15.9 cm wide 8.9 long 5 cm tall 16.7 cm wide triangle side
A wooden door stopper needs to be covered with stickers to match the door for a directing contest. If
one package of stickers covers a surface area of 75 square centimeters, how many packages of
stickers need to be purchased? (Find the closest number to the surface area of the door stopper.
Stickers may only be purchase in whole packs.)
(1 point)
You will need 5.5 packages of stickers.
You will need 6 packages of stickers.
You will need 414.14 cm packages of stickers. 2
You will need 7 packages of stickers.
To calculate the surface area of the door stopper, we need to find the area of the rectangular sides as well as the area of the triangular side.
Rectangular sides:
Width = 15.9 cm
Length = 8.9 cm
Height = 5 cm
Area = 2(15.9 cm x 5 cm) + 2(8.9 cm x 5 cm) = 159 + 89 = 248 square cm
Triangular side:
Base = 16.7 cm
Height (same as door stopper height) = 5 cm
Area = 0.5(16.7 cm x 5 cm) = 41.75 square cm
Total surface area = 248 square cm + 41.75 square cm = 289.75 square cm
Now, divide the total surface area by the area covered by one package of stickers:
289.75 square cm / 75 square cm = 3.863
Since you can only buy whole packs of stickers, you would need to purchase 4 packages of stickers to cover the surface area of the door stopper. So the closest answer is:
You will need 4 packages of stickers.
8.9 wide 15.9 cm long 5 cm tall 16.7 cm long triangle side
A wooden door stopper needs to be covered with stickers to match the door for a directing contest. If
one package of stickers covers a surface area of 75 square centimeters, how many packages of
stickers need to be purchased? (Find the closest number to the surface area of the door stopper.

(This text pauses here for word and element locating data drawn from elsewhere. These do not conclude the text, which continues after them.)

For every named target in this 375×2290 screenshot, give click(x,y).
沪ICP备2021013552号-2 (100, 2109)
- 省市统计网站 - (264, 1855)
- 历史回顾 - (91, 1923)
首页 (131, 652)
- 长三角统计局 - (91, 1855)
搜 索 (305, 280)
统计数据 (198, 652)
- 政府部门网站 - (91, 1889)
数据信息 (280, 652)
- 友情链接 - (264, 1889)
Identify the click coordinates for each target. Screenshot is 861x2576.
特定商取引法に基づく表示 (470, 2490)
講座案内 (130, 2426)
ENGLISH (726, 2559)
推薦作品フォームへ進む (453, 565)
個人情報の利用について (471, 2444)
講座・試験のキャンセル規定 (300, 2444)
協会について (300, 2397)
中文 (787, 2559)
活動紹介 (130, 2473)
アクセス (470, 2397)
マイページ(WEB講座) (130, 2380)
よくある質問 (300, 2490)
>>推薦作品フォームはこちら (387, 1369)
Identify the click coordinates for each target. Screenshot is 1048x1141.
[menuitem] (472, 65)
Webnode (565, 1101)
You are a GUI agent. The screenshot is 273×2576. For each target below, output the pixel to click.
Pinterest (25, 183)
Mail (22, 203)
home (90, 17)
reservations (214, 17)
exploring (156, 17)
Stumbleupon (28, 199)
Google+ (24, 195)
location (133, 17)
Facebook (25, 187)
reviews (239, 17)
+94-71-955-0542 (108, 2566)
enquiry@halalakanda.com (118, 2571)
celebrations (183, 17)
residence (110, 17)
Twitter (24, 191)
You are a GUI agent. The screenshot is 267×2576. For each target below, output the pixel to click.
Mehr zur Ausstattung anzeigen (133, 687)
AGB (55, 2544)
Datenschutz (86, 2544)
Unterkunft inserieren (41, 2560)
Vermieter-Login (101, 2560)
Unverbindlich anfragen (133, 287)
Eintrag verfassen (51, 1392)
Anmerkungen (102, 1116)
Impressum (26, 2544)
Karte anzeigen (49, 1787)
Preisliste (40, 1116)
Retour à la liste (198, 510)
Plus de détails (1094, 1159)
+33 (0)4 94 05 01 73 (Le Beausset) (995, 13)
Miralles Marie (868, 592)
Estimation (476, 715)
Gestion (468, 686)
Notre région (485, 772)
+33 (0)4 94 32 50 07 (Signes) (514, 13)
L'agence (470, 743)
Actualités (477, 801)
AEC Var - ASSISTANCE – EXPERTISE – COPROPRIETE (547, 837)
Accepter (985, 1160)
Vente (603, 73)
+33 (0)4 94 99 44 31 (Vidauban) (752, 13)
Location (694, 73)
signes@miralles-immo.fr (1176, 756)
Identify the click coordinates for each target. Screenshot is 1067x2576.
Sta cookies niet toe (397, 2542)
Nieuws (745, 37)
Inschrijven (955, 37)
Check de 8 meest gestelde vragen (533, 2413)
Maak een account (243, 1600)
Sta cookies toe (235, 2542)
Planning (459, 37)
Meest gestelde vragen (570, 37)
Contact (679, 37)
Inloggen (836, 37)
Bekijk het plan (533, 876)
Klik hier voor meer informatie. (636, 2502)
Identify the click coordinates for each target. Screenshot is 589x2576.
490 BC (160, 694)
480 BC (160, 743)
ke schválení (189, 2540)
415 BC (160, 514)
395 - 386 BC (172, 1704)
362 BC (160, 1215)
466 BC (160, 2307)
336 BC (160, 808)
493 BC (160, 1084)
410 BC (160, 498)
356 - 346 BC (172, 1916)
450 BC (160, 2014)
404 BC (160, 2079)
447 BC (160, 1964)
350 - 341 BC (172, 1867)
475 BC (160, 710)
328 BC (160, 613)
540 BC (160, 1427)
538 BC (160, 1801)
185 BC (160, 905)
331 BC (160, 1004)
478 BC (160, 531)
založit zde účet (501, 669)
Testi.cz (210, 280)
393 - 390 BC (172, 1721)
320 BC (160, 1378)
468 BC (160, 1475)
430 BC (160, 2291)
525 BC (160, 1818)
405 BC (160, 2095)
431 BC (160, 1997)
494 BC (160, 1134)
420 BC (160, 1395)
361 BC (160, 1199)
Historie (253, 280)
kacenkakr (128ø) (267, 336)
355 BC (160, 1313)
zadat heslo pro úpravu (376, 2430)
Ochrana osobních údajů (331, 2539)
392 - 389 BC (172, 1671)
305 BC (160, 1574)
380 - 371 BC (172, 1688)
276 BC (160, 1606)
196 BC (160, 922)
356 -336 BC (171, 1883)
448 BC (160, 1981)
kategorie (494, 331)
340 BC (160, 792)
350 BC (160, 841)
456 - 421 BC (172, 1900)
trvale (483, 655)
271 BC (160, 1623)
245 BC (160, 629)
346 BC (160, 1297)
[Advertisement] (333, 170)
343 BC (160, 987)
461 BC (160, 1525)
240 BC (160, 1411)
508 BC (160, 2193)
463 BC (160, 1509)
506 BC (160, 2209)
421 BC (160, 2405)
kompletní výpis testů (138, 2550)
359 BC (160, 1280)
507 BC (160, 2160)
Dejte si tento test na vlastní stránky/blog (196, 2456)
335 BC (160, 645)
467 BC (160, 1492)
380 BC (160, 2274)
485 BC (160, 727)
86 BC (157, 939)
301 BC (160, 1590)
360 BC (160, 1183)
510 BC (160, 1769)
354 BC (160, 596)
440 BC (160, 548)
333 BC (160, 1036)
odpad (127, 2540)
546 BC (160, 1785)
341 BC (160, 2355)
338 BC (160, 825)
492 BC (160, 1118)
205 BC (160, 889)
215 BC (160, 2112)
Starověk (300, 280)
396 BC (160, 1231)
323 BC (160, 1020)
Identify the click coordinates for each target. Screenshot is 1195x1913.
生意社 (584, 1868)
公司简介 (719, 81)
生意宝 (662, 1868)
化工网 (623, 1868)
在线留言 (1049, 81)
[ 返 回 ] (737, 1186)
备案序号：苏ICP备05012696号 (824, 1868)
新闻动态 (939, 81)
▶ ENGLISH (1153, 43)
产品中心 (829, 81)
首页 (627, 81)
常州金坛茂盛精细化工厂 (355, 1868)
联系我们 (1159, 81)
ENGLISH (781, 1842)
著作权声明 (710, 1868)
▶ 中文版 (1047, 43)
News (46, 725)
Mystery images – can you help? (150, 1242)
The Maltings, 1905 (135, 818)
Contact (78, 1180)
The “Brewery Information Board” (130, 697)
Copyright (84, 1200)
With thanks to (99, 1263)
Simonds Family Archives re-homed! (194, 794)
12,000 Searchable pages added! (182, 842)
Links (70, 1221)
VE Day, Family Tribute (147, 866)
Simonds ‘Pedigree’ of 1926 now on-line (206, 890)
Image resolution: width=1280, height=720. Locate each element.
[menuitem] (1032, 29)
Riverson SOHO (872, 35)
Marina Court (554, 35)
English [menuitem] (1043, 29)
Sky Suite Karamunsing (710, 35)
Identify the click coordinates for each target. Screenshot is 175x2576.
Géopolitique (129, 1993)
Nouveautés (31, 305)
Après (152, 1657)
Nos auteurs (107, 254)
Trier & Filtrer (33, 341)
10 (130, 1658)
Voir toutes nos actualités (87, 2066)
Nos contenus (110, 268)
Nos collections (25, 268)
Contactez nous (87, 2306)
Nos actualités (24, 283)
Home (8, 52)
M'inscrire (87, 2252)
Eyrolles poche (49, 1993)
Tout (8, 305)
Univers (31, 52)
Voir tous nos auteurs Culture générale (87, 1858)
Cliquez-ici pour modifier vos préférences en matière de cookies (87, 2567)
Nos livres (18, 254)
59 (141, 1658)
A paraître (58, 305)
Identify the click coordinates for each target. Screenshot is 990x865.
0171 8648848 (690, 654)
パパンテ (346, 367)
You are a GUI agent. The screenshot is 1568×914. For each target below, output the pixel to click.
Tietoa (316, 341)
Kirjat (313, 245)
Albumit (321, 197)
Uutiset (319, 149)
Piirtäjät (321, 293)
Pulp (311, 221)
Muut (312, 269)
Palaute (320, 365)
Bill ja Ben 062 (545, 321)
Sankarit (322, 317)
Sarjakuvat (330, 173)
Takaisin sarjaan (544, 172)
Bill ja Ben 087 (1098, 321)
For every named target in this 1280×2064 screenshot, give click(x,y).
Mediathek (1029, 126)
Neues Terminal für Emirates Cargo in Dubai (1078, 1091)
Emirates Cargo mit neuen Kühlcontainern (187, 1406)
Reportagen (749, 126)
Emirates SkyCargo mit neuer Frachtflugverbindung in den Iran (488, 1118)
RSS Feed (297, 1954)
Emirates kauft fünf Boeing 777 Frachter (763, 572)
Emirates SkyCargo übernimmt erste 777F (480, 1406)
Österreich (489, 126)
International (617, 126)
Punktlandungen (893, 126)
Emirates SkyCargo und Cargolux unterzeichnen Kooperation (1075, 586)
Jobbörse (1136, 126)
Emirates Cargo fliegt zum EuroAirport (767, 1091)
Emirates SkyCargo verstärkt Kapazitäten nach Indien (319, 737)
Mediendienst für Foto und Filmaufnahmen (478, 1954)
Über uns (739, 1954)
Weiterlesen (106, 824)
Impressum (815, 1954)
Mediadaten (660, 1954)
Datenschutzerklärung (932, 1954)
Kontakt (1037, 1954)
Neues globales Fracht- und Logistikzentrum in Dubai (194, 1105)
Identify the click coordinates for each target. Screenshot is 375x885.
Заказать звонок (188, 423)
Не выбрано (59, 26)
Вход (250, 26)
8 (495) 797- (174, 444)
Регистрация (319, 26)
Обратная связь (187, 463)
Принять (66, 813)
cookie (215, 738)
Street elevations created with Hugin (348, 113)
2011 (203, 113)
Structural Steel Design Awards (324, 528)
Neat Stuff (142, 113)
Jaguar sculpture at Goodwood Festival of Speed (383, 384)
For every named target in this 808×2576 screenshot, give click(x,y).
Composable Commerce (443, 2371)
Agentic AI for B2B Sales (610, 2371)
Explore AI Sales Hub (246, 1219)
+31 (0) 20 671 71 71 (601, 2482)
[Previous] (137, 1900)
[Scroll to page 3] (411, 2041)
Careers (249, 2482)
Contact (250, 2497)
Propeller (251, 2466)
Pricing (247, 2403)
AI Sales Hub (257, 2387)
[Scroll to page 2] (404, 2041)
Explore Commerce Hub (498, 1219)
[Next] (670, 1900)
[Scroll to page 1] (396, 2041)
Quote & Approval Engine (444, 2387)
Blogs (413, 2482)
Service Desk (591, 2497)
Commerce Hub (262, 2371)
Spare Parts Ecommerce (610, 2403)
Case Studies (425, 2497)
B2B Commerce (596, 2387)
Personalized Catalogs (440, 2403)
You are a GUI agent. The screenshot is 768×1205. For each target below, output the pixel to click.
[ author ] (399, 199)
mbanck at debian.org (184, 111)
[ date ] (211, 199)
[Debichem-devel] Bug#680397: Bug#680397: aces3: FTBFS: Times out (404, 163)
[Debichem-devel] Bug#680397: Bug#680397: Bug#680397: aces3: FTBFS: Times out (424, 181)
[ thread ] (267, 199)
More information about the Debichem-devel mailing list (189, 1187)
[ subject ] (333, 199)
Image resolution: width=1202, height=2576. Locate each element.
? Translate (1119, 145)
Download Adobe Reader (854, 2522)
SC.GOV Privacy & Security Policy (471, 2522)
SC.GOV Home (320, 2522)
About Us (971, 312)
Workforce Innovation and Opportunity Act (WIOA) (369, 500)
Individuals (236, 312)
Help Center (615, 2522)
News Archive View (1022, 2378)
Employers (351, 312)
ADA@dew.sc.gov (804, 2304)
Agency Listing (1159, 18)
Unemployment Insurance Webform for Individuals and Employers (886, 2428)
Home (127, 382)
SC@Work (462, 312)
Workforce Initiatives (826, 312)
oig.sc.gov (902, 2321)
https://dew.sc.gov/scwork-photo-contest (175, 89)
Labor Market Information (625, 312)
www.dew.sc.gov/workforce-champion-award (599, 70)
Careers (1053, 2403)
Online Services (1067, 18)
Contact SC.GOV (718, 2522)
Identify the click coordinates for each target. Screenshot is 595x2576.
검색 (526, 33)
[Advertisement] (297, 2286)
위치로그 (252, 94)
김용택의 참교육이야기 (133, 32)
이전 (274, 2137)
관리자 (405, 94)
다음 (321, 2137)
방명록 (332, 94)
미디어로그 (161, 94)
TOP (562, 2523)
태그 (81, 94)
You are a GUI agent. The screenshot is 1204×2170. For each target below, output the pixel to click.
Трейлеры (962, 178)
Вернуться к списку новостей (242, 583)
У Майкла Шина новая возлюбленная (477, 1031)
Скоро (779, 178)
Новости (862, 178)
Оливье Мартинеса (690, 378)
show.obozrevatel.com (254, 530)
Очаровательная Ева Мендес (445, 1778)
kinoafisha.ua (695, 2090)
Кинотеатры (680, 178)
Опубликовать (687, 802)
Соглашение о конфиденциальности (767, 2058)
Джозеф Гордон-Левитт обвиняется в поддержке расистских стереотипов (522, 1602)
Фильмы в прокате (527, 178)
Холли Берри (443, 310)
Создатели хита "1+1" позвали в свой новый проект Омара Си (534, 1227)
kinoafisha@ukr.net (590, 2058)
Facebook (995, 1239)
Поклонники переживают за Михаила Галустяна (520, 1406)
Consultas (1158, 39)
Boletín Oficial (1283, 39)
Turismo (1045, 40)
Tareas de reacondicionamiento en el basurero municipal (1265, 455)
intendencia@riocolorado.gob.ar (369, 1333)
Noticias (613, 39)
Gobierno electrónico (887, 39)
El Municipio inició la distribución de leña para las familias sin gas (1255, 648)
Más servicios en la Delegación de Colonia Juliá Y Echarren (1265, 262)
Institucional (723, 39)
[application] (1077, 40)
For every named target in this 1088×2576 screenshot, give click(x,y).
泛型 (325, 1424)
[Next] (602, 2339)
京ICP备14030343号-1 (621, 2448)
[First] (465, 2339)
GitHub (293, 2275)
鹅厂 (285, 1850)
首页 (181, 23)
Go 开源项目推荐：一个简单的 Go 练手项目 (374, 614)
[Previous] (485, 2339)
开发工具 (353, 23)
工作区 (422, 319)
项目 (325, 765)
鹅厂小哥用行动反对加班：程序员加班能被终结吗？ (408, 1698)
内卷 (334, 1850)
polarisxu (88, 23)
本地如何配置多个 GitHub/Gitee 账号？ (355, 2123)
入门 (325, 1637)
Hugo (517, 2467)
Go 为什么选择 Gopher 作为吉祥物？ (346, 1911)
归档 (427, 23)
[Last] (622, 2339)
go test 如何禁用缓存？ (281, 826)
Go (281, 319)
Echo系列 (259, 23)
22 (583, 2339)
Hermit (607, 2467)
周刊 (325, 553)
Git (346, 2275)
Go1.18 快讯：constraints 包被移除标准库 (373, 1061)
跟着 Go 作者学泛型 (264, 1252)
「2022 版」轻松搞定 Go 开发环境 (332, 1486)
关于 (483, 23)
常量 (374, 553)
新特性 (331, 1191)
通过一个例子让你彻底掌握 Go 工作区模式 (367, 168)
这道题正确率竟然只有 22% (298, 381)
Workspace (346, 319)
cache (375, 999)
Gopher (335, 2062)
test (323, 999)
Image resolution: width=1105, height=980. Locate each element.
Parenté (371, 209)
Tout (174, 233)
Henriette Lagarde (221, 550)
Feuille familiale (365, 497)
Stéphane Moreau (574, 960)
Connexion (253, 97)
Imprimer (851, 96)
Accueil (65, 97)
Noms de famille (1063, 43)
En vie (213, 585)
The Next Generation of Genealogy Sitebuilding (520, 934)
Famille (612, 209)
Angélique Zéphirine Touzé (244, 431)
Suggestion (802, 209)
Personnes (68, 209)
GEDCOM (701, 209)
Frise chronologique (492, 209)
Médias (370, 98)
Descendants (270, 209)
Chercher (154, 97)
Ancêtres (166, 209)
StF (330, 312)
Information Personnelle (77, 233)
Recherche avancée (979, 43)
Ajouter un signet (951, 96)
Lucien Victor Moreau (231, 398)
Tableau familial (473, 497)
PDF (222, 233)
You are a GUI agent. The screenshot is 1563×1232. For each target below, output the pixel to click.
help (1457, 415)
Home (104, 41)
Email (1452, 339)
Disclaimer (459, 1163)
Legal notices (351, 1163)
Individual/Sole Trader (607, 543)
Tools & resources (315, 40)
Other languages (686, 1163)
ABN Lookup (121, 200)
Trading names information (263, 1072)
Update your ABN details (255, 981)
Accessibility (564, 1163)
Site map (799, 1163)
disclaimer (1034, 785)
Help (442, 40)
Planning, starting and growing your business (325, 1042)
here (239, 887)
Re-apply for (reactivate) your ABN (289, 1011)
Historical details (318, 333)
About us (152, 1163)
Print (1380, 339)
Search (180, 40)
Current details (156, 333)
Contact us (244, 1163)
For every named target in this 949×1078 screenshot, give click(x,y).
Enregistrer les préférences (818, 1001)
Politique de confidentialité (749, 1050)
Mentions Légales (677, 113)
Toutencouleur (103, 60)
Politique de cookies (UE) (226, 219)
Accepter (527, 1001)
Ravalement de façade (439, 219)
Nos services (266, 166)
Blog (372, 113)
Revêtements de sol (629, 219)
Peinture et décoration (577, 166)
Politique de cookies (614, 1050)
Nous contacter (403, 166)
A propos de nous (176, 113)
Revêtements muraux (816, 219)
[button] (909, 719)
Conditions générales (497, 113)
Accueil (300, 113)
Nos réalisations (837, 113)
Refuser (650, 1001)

Stickers may only be purchase in whole packs.)
(1 point)
You will need 5.5 packages of stickers.
You will need 6 packages of stickers.
You will need 414.14 cm packages of stickers. 2
You will need 7 packages of stickers.
To calculate the surface area of the door stopper, we need to find the area of the rectangular sides as well as the area of the triangular side.
Rectangular sides:
Width = 8.9 cm
Length = 15.9 cm
Height = 5 cm
Area = 2(8.9 cm x 5 cm) + 2(15.9 cm x 5 cm) = 89 + 159 = 248 square cm
Triangular side:
Base = 16.7 cm
Height (same as door stopper height) = 5 cm
Area = 0.5(16.7 cm x 5 cm) = 41.75 square cm
Total surface area = 248 square cm + 41.75 square cm = 289.75 square cm
Now, divide the total surface area by the area covered by one package of stickers:
289.75 square cm / 75 square cm = 3.863
Since you can only buy whole packs of stickers, you would need to purchase 4 packages of stickers to cover the surface area of the door stopper. So the closest answer is:
You will need 4 packages of stickers.
the options are
You will need 5.5 packages of stickers.
You will need 6 packages of stickers.
You will need 414.14 cm packages of stickers. 2
You will need 7 packages of stickers.
I apologize for the oversight. Let's calculate the correct answer to match the options provided.
The total surface area of the door stopper is 289.75 square cm.
Dividing this by the area covered by one package of stickers (75 square cm) gives:
289.75 / 75 = 3.8633
Since stickers must be purchased in whole packages, the closest whole number to 3.8633 is 4. Therefore, the closest answer to the number of packages of stickers needed would be:
You will need 4 packages of stickers.
This option is not provided in the list of choices, so the closest option would likely be rounded up to the next whole number:
You will need 5.5 packages of stickers.